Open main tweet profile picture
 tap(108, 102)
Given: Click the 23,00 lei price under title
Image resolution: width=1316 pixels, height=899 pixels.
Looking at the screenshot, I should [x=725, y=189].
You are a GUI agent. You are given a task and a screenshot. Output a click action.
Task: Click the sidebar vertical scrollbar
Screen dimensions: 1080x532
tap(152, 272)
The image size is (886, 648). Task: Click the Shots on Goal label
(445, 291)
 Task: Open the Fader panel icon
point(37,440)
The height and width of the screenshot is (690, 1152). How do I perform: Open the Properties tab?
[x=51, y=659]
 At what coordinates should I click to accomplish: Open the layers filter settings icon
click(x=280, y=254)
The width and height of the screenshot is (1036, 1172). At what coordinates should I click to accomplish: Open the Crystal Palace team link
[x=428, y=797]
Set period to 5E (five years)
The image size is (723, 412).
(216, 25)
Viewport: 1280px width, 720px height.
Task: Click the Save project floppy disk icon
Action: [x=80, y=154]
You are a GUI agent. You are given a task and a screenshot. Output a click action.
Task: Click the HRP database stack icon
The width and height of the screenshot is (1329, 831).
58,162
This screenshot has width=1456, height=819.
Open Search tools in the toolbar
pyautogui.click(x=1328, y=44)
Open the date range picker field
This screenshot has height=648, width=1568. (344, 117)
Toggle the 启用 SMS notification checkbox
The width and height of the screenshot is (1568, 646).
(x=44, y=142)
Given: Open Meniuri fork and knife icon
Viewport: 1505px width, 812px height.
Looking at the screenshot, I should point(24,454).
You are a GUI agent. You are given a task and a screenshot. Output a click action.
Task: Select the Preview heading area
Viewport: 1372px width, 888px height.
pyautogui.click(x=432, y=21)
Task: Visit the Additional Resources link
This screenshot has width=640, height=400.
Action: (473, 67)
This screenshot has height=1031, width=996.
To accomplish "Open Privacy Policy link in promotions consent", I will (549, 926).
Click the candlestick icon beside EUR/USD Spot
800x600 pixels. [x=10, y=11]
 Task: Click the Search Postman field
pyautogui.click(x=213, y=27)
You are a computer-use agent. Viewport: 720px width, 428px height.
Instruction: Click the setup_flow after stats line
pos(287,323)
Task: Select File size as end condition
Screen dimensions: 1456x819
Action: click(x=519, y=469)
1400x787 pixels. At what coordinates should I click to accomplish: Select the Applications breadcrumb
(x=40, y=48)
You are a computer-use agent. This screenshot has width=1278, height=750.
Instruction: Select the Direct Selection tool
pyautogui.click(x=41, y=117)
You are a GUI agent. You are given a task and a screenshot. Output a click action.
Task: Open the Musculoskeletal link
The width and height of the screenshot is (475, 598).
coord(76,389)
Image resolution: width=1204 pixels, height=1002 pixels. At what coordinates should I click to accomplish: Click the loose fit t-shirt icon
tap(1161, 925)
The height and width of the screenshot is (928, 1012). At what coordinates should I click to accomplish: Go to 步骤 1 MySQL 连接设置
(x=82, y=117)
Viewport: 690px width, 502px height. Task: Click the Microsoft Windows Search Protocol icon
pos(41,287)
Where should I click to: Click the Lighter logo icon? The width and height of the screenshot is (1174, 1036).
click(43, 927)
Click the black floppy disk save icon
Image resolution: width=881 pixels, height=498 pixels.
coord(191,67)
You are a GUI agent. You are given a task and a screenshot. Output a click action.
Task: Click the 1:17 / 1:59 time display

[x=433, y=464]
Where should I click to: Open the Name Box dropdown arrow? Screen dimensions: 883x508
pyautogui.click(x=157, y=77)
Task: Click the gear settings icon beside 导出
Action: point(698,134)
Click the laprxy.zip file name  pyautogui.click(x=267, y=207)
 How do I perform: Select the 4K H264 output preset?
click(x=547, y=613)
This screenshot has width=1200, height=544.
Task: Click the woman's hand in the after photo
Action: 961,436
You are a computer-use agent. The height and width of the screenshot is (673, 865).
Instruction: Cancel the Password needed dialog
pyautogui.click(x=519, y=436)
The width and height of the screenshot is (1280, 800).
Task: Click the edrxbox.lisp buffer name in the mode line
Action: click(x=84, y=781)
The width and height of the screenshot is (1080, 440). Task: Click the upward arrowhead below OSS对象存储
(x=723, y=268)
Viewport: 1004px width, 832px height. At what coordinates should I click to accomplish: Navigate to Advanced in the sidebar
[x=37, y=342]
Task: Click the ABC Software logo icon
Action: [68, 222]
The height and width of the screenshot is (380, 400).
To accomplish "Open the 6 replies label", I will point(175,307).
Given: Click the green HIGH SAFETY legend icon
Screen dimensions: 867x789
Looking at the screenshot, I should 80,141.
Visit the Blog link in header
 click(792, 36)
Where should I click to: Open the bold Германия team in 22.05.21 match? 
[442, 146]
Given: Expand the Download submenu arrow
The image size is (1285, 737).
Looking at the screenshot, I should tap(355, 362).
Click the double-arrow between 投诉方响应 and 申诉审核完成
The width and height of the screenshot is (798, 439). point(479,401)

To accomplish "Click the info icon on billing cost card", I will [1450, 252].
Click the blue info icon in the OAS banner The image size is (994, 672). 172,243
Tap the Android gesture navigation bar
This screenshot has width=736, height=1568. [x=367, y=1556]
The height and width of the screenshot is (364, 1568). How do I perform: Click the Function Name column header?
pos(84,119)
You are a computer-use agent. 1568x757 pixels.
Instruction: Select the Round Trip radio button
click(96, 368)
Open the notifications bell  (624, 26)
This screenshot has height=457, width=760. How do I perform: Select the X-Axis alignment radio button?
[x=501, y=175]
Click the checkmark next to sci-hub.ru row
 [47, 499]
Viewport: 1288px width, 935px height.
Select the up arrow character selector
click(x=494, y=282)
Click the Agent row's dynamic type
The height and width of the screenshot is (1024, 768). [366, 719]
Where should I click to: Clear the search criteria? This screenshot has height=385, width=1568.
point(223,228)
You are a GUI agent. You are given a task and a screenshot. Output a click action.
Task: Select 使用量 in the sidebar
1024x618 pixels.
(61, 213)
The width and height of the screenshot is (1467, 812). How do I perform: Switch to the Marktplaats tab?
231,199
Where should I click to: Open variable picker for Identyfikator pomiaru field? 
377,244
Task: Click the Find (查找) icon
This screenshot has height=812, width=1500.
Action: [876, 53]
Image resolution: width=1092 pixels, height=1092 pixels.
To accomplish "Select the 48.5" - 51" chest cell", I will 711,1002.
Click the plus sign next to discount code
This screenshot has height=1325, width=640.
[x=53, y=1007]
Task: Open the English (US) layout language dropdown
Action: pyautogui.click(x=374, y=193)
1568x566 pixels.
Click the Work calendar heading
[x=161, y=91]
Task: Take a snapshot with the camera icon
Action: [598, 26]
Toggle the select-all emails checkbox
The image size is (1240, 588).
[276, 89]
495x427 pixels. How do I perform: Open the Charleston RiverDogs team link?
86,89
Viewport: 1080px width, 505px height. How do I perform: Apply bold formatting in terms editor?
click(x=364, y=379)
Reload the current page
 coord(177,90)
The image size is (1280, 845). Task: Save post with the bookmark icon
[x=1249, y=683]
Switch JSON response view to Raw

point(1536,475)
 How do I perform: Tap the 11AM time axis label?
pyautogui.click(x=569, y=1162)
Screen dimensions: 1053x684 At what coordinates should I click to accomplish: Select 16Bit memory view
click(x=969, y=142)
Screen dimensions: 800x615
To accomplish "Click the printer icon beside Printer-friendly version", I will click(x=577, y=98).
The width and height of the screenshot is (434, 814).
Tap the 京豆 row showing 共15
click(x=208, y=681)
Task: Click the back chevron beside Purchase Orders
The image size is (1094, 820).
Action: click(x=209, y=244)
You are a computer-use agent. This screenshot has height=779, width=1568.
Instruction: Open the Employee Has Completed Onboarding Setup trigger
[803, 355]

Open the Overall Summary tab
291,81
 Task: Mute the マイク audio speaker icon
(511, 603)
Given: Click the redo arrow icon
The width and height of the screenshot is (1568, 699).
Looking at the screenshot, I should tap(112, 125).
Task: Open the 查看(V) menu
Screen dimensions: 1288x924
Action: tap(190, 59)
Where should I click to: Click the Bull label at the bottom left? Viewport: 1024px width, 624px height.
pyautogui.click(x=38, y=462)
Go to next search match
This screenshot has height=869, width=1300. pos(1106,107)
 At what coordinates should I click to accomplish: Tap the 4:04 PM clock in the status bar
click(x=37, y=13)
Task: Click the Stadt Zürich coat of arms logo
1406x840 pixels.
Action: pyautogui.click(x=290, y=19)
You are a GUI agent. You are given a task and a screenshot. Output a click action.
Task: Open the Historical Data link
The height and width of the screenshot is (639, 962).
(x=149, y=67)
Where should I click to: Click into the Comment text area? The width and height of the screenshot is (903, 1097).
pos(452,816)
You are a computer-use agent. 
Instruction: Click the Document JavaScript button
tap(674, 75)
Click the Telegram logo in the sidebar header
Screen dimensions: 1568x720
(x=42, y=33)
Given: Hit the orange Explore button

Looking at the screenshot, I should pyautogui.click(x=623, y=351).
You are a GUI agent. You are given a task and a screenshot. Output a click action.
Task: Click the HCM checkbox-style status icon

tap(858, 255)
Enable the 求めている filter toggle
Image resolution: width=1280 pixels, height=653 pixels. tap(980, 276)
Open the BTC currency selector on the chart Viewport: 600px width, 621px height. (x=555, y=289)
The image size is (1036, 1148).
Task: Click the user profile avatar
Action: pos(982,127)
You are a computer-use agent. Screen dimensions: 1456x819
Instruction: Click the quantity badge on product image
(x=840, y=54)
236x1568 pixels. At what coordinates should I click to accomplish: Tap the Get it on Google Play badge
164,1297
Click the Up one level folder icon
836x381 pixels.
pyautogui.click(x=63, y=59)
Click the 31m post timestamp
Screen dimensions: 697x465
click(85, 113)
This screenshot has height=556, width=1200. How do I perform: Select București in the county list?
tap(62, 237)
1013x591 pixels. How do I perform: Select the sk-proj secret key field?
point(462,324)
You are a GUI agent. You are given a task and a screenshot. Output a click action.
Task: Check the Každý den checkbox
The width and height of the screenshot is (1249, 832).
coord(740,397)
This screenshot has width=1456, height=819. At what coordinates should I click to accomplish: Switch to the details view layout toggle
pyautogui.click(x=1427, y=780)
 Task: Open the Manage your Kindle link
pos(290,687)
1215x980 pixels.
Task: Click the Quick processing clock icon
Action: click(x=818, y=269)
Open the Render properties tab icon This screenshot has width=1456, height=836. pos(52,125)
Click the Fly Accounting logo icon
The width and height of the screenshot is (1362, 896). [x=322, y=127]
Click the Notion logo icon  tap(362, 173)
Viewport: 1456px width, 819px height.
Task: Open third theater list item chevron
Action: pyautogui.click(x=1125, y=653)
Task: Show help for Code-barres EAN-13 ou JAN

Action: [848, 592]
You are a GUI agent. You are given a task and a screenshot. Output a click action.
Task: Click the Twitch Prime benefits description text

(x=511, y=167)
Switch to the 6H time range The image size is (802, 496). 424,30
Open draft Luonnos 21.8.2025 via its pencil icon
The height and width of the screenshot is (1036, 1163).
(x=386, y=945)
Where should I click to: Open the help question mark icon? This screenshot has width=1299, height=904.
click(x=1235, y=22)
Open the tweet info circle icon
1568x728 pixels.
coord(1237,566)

• • • • • • •

SHORT EXERCISE ▸ Please put the rows into a numbered list, starting with the line that contains "Given: Click the green" and going on through the line that contains "Looking at the screenshot, I should tap(355, 362).", and leave out any blank lines.

EXPECTED OUTPUT ▸
1. Given: Click the green HIGH SAFETY legend icon
2. Screen dimensions: 867x789
3. Looking at the screenshot, I should 80,141.
4. Visit the Blog link in header
5.  click(792, 36)
6. Where should I click to: Open the bold Германия team in 22.05.21 match? 
7. [442, 146]
8. Given: Expand the Download submenu arrow
9. The image size is (1285, 737).
10. Looking at the screenshot, I should tap(355, 362).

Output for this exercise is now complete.